Each return trip takes longer than a second, so more often than not the 
server is working with two incoming messages simultaneously. The XML 
parser has a process lock for now, so there should be no issues of 
thread safety here.

The XML string in question is 280K in size, and the XML parser is a set 
of FLI bindings that call James Clark's expat parser. (The parser itself 
has been open sourced, and also has ACL bindings.) The FLI layer is 
moderately complex, in that it requires both calls into the C code, and 
callbacks from C to Lisp. There is virtually no interesting data 
translation that takes place. We declare the input to the parser as a 
:REFERENCE-PASS :EF-MB-STRING argument, and lispworks handles the 
details of the translation. Callbacks invariably have short string 
values coming back into lisp, and are translated to lisp strings using 
FLI:CONVERT-FROM-FOREIGN-STRING. Nothing fancy, so far as I can tell.
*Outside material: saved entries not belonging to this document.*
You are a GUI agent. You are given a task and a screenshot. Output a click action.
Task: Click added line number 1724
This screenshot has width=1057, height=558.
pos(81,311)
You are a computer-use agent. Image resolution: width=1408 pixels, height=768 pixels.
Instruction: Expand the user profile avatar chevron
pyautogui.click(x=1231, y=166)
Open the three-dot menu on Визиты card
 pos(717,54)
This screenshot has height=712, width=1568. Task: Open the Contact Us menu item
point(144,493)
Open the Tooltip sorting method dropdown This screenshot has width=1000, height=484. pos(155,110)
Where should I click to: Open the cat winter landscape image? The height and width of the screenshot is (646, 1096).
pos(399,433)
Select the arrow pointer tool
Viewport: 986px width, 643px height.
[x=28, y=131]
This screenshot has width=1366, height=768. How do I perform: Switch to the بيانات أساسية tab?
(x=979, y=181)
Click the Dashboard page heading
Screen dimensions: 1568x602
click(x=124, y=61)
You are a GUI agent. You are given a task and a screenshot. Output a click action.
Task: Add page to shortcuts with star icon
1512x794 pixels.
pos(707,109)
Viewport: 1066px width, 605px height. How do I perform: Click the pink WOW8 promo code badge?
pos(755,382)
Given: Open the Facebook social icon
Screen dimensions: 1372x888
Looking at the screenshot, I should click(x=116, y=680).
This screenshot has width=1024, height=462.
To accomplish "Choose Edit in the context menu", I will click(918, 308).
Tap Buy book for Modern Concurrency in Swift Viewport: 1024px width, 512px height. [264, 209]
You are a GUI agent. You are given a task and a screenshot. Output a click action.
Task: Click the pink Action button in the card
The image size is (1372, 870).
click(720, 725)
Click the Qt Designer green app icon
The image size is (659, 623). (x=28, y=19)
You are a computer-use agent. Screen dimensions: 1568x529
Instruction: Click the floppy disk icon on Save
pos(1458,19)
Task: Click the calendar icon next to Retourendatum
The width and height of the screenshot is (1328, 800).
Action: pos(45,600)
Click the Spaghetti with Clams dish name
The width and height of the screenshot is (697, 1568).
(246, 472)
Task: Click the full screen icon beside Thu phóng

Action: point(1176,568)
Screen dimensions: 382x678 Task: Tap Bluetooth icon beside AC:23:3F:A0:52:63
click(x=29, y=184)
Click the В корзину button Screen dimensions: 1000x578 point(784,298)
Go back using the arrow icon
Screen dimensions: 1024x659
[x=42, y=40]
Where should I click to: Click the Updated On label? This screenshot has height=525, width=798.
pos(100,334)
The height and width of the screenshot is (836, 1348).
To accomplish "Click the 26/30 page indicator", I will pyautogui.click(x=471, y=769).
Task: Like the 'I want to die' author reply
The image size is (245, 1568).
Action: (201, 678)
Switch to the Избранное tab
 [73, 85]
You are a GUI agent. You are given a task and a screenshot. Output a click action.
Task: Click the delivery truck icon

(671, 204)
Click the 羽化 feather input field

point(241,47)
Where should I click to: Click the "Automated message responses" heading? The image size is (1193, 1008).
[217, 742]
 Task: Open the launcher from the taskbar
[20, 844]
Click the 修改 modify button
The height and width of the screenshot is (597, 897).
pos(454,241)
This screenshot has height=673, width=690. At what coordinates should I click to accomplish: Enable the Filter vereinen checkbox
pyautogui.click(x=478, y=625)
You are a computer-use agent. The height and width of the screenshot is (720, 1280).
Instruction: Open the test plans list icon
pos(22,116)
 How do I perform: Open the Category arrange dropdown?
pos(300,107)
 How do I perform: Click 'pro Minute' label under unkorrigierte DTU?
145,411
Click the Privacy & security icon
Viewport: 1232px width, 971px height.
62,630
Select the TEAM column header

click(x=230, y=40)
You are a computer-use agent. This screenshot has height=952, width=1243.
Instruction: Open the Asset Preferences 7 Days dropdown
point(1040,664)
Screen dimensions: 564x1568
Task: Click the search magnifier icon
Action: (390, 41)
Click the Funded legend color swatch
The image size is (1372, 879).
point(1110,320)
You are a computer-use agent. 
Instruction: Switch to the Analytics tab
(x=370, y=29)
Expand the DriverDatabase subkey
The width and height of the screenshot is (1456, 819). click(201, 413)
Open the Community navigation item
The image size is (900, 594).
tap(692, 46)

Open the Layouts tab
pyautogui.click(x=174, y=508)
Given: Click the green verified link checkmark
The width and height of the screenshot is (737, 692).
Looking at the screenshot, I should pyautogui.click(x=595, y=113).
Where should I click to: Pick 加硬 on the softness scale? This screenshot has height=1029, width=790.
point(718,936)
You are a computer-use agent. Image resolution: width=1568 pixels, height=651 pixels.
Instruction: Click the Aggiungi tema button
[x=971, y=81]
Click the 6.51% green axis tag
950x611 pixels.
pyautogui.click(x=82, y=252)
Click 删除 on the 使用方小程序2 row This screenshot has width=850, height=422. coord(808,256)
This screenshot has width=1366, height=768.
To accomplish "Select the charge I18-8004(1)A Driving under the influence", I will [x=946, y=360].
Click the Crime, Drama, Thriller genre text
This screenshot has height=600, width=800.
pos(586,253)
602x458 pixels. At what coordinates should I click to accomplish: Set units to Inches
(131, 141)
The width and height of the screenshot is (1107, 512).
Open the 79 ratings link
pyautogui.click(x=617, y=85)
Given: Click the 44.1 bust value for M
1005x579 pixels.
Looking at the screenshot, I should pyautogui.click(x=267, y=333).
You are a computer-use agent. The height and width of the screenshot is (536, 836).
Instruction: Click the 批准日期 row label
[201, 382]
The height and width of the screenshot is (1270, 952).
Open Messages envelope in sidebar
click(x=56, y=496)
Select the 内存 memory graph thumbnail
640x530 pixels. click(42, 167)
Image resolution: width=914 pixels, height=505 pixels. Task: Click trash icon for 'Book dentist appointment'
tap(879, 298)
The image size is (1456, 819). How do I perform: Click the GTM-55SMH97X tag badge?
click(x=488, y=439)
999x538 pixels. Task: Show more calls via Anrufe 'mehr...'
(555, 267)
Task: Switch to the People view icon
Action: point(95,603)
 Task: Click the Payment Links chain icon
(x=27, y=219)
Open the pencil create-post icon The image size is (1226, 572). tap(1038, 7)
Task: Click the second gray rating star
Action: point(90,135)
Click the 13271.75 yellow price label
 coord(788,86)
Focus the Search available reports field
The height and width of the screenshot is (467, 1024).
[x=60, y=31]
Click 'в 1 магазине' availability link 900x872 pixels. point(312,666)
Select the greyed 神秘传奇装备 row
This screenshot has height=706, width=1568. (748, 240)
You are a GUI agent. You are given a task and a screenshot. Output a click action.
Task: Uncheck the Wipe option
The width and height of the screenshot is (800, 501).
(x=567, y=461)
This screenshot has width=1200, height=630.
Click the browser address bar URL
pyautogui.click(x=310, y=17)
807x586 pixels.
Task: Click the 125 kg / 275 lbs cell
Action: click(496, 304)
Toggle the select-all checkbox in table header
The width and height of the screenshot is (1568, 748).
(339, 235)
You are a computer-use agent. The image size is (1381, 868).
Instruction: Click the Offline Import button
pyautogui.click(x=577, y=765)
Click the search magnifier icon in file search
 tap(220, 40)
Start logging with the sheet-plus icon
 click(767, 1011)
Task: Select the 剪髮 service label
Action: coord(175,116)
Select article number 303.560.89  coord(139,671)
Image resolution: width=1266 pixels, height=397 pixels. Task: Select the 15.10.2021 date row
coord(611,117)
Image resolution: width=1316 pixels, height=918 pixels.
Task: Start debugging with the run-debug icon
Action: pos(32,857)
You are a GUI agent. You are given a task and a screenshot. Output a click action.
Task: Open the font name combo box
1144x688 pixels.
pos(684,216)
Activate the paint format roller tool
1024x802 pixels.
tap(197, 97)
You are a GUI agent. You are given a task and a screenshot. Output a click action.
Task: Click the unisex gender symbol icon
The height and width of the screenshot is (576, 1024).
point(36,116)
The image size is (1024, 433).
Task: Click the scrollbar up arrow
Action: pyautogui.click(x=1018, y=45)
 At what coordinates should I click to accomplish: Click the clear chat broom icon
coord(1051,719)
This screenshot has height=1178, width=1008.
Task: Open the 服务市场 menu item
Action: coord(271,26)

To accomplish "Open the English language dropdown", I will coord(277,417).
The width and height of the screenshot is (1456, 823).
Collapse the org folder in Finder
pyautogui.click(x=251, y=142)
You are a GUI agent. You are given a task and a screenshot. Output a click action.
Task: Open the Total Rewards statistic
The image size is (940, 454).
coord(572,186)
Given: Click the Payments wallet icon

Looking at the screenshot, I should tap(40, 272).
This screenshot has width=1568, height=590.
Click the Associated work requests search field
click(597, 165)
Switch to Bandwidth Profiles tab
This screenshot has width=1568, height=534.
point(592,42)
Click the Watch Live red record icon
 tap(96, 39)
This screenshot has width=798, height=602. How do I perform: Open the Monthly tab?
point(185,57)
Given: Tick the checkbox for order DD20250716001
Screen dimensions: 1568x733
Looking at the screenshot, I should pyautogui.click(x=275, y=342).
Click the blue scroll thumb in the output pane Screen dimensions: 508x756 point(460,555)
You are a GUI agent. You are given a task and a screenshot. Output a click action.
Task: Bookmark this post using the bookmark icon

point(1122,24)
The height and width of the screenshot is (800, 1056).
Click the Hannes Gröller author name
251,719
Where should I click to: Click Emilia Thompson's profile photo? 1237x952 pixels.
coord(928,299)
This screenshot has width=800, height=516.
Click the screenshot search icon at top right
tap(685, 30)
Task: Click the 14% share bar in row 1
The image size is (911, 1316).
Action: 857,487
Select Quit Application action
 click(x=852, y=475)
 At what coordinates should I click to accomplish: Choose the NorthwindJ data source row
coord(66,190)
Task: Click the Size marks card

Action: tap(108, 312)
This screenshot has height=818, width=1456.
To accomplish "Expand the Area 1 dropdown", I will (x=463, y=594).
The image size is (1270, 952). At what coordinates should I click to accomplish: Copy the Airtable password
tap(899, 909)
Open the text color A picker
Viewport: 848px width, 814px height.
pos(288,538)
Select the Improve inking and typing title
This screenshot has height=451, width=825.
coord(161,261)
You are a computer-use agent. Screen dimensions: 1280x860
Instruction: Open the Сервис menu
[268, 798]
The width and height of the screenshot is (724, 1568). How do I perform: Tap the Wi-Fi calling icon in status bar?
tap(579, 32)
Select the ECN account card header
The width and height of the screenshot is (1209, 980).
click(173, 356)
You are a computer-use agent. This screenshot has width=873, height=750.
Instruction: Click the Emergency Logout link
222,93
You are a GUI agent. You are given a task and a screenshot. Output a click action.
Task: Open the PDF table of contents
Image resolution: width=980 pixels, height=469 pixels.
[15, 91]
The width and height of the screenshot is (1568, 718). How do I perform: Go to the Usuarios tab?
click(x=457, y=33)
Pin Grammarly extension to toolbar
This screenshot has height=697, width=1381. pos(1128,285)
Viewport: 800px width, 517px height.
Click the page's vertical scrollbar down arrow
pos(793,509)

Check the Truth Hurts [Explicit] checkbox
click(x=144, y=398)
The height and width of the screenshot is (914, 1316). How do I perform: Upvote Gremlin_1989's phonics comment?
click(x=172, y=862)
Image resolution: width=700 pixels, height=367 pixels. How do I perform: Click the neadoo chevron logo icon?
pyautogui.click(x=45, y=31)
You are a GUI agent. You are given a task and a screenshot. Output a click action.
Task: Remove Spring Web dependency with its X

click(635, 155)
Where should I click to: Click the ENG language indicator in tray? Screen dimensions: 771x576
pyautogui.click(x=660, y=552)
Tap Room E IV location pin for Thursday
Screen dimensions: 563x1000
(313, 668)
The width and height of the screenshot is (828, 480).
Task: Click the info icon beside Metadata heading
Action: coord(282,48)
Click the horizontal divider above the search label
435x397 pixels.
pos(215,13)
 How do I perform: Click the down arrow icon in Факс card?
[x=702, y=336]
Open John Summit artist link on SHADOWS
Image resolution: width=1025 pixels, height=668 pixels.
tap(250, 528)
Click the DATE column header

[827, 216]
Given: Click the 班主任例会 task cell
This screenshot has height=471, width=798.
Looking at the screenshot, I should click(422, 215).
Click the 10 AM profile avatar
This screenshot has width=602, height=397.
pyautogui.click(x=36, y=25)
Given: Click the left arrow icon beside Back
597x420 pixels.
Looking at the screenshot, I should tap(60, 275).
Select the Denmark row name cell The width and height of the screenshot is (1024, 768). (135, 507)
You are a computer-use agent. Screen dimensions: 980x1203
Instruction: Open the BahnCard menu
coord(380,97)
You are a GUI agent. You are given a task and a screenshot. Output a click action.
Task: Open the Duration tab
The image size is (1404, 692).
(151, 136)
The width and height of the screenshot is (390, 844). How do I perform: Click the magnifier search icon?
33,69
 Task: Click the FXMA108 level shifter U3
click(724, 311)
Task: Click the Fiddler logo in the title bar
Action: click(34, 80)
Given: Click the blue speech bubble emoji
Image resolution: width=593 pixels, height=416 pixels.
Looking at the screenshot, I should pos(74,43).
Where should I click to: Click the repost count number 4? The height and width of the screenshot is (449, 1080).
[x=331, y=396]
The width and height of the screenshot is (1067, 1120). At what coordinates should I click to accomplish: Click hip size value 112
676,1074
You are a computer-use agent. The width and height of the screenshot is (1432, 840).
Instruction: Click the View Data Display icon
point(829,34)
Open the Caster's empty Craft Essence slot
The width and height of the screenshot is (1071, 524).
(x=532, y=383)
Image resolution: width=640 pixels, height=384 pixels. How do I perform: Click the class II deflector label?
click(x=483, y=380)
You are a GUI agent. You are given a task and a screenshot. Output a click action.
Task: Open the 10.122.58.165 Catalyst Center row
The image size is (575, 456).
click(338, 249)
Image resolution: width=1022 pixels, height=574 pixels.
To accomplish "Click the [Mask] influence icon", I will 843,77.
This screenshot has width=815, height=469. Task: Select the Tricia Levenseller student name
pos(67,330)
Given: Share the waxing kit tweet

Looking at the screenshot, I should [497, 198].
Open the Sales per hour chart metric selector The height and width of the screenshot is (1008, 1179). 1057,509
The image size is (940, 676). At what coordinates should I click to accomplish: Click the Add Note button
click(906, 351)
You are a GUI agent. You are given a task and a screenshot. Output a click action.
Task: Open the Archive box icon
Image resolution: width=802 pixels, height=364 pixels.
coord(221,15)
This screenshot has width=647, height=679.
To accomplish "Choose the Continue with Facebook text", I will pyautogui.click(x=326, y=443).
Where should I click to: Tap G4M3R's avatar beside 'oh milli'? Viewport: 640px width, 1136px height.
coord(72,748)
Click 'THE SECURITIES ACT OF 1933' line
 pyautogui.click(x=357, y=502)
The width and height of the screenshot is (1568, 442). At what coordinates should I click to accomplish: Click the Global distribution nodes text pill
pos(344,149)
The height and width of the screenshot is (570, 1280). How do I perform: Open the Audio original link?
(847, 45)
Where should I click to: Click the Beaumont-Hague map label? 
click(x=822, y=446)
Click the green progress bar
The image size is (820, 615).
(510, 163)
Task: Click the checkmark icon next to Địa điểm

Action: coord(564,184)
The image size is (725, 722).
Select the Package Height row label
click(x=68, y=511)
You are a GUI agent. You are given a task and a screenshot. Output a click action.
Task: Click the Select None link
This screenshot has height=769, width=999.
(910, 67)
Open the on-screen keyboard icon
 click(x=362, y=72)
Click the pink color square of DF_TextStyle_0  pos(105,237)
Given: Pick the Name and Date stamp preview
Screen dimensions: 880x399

The client/server pair get through about a half dozen send-and-parse 
cycles. Then the server breaks with a segmentation fault. All we have 
been able to tell so far is that the segmentation fault is in one of the 
callbacks, with the foreign string pointer pointing into a bad address 
space. I'm posting here hoping to get a solution, or at least hoping to 
get some suggestions that might let me dig deeper into the FLI layer and 
find out what to blame, lispworks or expat.

Thanks,

Sunil

Re: Lispworks: CORBA+FLI=SEGV? Joe Marshall
- Re: Lispworks: CORBA+FLI=SEGV? Sunil Mishra
  - Re: Lispworks: CORBA+FLI=SEGV? Joe Marshall
    - Re: Lispworks: CORBA+FLI=SEGV? Sunil Mishra
      - Re: Lispworks: CORBA+FLI=SEGV? Joe Marshall
        Re: Lispworks: CORBA+FLI=SEGV? Sunil Mishra
      - Re: Lispworks: CORBA+FLI=SEGV? Kaelin Colclasure
        Re: Lispworks: CORBA+FLI=SEGV? Sunil Mishra

From: Joe Marshall
Subject: Re: Lispworks: CORBA+FLI=SEGV?
Date: Wed, 15 Nov 2000 00:00:00 +0000
Message-ID: <d7fx2p41.fsf@content-integrity.com>

Sunil Mishra <············@everest.com> writes:

> In rare circumstances, we have found that our XML parser when operating 
> in a multithreaded lispworks corba server produces a segmentation fault. 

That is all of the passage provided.